A few Wii U specs

Nintendo president Satoru Iwata confirmed a few new Wii U specs during a Japanese presentation today. Much of the information relates to memory and the game discs.

Iwata shared the following information:

- Supports full 1080p
- “GPGPU” used
- Main memory: 1GB
- System memory: 1GB
- Total memory is 2GB
- Games only use 1GB of main memory
- System memory is for the OS
- Can use the browser while playing
- Game discs are 25GB
- Discs run at 22.5 MB/s
- Uses up to 75 watts of electricity
- Typical power usage is 45 watts
- Reconfirmed: import Wii VC and WiiWare games

The Wii U will reserve 1 GB of RAM memory to handle all of the main running and rendering of the game, and 1 GB of RAM memory to handle all the Wii U’s operating system stuff underneath.

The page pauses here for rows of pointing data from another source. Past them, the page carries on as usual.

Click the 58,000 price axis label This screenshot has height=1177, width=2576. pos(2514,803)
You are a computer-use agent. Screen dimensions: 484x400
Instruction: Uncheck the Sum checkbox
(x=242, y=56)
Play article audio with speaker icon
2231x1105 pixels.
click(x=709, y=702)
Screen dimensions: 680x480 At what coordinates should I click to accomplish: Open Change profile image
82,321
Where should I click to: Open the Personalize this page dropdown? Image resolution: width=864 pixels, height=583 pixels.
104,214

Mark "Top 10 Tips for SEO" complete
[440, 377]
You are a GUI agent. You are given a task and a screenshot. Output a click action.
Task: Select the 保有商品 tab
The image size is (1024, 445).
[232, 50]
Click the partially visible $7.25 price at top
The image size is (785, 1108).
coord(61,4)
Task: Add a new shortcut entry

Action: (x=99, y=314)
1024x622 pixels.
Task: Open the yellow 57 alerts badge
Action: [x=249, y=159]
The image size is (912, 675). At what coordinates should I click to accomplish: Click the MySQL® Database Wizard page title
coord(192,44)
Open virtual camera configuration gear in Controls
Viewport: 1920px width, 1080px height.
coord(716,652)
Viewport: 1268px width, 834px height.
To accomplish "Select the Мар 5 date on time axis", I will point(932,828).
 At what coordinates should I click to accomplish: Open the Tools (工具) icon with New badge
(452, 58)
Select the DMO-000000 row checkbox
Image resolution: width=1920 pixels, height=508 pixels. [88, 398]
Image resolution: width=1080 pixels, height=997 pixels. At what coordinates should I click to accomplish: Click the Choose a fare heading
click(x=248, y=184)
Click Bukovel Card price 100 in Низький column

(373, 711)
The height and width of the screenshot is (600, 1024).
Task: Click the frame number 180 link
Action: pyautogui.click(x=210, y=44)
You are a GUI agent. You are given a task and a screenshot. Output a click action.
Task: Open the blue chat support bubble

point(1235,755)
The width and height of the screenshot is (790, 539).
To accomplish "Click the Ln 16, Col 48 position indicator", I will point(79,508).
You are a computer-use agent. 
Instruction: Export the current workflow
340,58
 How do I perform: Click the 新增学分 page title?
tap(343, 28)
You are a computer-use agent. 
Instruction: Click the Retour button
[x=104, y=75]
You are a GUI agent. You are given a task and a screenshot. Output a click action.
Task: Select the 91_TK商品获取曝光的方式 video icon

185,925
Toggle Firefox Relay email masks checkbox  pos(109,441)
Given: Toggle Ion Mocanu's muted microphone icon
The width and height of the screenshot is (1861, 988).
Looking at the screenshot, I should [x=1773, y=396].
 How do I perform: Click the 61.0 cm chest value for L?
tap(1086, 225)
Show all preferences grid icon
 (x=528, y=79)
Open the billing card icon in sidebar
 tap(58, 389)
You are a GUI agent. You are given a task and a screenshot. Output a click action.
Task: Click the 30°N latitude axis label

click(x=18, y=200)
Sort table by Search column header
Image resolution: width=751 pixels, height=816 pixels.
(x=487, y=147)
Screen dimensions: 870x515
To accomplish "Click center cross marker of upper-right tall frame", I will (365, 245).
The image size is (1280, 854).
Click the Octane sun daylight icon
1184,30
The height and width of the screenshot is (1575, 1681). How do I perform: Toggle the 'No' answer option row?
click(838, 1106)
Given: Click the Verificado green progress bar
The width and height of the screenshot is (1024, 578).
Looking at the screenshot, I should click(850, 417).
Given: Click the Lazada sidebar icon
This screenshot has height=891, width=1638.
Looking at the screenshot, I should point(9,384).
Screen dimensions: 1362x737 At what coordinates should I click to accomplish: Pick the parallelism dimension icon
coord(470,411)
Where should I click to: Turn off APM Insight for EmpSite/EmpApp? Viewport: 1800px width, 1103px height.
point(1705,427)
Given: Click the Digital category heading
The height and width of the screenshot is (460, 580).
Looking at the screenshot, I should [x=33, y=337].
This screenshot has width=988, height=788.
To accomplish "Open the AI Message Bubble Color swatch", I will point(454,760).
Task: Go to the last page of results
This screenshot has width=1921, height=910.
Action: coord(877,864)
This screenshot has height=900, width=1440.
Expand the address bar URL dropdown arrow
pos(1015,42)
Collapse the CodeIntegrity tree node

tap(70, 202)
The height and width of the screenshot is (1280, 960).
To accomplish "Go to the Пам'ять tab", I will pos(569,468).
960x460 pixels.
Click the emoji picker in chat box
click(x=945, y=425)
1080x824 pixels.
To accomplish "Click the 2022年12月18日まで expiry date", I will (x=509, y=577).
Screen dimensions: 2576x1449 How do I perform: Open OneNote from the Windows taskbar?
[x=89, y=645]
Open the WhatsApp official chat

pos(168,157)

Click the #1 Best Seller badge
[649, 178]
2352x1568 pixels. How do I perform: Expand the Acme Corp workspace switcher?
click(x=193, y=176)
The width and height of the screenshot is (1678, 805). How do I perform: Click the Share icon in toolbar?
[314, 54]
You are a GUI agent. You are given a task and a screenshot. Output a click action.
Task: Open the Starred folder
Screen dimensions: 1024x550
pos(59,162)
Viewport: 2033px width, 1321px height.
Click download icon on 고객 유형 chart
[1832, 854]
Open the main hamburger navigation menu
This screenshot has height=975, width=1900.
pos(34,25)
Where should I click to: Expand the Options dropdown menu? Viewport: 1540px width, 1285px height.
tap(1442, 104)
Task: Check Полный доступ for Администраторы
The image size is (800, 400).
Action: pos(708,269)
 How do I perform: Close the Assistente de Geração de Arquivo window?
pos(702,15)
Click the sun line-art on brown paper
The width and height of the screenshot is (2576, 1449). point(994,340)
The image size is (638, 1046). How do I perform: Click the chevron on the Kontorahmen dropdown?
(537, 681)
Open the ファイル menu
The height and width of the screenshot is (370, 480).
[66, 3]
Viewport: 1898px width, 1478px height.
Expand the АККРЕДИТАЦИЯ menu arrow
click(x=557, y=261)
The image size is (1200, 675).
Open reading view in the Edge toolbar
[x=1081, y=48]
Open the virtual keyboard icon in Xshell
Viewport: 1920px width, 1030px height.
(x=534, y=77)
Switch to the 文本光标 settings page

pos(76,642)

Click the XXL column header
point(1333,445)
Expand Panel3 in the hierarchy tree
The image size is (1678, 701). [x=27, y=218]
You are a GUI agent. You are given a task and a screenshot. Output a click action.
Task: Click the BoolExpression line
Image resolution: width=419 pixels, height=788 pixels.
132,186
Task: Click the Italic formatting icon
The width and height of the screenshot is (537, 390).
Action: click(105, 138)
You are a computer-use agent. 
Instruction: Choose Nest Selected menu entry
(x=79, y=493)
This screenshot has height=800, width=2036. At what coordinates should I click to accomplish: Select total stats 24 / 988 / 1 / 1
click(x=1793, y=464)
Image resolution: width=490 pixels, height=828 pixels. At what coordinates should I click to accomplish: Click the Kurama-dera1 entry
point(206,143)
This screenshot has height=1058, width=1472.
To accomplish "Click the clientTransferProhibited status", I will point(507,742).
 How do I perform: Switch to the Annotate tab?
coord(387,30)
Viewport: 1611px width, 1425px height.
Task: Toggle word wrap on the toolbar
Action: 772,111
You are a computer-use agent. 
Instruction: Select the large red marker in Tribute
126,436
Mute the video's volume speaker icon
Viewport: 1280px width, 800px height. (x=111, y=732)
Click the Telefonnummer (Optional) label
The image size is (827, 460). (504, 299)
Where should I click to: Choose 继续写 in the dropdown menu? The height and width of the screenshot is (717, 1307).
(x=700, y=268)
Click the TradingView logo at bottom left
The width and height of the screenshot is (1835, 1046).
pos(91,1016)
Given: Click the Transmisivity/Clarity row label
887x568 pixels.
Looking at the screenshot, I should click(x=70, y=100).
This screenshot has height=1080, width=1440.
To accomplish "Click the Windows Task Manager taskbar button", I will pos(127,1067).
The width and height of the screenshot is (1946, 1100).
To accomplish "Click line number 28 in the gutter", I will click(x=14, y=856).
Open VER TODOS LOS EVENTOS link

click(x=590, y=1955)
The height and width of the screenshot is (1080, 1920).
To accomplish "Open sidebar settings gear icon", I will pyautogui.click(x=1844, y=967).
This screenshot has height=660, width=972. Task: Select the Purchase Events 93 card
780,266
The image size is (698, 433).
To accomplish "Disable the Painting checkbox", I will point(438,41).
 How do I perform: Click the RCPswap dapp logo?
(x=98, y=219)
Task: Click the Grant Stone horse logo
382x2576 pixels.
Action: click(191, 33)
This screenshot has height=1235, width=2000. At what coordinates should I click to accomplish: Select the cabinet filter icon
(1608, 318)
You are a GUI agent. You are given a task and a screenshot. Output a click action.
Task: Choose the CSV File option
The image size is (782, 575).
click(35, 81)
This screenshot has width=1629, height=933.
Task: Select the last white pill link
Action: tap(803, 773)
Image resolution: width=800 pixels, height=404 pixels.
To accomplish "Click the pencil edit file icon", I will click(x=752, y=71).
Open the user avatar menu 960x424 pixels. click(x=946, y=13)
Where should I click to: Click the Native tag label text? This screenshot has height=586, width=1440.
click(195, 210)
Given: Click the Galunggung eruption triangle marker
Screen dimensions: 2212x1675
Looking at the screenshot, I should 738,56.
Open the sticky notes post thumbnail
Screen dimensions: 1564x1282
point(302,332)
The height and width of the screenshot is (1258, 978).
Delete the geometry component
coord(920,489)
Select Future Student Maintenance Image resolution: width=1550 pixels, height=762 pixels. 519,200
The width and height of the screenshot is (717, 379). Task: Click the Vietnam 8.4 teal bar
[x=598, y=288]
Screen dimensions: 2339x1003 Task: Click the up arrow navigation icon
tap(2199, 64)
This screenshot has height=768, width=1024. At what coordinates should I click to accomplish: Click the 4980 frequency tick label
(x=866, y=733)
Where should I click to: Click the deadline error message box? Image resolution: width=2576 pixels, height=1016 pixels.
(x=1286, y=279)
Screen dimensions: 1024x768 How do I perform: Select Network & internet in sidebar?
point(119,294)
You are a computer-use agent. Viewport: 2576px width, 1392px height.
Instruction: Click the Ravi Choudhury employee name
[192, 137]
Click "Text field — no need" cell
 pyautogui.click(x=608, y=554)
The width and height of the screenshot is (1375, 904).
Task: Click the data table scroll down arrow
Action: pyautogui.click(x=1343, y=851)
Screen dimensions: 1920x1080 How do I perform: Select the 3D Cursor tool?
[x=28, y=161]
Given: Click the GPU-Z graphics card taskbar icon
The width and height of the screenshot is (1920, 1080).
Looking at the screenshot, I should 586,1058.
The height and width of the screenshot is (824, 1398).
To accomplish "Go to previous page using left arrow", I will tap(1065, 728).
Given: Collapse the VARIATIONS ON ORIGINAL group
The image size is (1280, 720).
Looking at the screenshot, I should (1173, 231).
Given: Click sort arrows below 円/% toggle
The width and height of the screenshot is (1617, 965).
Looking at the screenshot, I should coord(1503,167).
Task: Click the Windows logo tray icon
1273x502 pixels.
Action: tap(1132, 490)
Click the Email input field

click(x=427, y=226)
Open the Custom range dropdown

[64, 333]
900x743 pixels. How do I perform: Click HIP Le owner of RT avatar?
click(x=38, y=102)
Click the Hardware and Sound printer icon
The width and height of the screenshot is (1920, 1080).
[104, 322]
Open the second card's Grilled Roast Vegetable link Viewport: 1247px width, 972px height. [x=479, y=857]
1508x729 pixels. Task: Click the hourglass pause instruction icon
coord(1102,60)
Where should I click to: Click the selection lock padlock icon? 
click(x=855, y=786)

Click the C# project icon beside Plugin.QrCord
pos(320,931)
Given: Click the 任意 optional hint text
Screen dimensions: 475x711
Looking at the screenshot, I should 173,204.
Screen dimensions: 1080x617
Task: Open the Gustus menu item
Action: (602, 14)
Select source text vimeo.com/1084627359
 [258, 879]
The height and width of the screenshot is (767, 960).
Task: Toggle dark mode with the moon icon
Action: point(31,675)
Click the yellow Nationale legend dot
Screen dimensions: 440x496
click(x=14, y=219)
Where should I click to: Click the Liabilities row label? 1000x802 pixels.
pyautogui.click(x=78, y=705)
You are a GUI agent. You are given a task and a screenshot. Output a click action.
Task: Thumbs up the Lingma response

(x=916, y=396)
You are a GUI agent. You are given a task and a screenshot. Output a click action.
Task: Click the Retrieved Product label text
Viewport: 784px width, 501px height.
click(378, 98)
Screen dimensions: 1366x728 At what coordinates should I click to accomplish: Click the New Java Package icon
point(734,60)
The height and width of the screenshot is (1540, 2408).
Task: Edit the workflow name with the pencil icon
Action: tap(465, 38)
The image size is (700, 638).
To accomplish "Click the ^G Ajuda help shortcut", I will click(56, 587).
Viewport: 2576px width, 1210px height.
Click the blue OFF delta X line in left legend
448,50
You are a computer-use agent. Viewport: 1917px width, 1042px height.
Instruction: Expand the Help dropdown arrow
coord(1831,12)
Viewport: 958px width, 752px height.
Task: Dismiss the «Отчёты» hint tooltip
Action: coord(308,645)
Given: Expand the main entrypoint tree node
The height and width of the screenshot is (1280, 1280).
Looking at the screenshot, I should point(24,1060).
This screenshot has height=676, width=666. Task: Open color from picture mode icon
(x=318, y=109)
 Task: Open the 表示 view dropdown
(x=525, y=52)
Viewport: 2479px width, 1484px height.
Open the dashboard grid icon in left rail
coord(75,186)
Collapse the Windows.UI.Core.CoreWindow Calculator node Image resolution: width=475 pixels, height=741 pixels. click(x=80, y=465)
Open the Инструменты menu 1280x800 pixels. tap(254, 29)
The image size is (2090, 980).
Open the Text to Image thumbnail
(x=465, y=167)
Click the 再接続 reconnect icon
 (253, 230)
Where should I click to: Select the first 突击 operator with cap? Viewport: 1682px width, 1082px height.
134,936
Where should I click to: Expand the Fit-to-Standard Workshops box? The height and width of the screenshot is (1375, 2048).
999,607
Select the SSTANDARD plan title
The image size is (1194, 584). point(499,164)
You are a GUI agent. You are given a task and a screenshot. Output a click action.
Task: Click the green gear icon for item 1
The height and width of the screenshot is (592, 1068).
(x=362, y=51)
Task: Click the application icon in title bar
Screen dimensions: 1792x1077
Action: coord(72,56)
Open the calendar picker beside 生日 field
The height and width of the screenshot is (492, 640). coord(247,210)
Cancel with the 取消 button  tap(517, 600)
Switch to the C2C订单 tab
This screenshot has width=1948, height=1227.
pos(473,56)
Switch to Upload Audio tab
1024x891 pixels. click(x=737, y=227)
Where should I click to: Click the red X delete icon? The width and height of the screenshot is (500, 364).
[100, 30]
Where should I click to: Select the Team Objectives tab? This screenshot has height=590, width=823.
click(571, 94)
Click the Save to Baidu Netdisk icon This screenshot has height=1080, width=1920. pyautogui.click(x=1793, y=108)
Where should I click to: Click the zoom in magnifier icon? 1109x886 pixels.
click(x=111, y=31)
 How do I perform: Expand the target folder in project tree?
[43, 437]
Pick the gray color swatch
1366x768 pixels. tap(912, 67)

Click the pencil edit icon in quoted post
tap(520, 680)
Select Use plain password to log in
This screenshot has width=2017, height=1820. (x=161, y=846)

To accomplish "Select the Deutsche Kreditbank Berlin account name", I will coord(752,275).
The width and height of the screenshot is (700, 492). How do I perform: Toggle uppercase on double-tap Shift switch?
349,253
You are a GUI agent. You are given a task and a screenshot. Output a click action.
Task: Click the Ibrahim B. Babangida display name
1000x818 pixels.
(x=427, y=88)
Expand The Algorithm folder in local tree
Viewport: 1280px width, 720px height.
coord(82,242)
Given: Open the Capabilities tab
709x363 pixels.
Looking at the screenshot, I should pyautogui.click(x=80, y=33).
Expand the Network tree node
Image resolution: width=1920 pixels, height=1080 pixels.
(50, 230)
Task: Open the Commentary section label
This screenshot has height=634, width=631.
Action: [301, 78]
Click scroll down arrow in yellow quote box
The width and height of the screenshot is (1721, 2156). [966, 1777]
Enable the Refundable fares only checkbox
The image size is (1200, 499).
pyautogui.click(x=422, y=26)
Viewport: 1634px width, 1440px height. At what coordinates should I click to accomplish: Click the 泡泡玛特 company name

This is important considering that the Wii U will allow you to do things such as browse online while playing games and using video chat while playing games, all without interrupting the game. The operating system includes making sure all the hardware interacts together as well as run all of the Wii U game features that run independently of the games (like Miiverse, which can be included even in third-party games).

Having memory dedicated to just the operating system spares the memory used for rendering the game and running the game’s logic. It keeps the Wii U able to do all of its neat features, such as being able to transfer the game on the GamePad and always being able to access the Wii U’s Home menu at any time, without affecting the performance of the games themselves.

As a note, I would imagine that this dedicated memory is capable of being tapped when needed and if allowed by Nintendo, in a similar manner of how the Nintendo 3DS had more of its system memory to be usable to developers, if the game developers so desire.

Though, 1GB RAM for game-dedicated memory is plenty enough for a rich console gaming experience, especially when you add the “GPGPU” features into the mix (which allows a developer to use the GPU’s memory to be used for tasks normally devoted to the CPU). Fast processing power can help reduce some strain on a system memory–faster processing can sometimes lead to some data having less time in storage, waiting to be processed.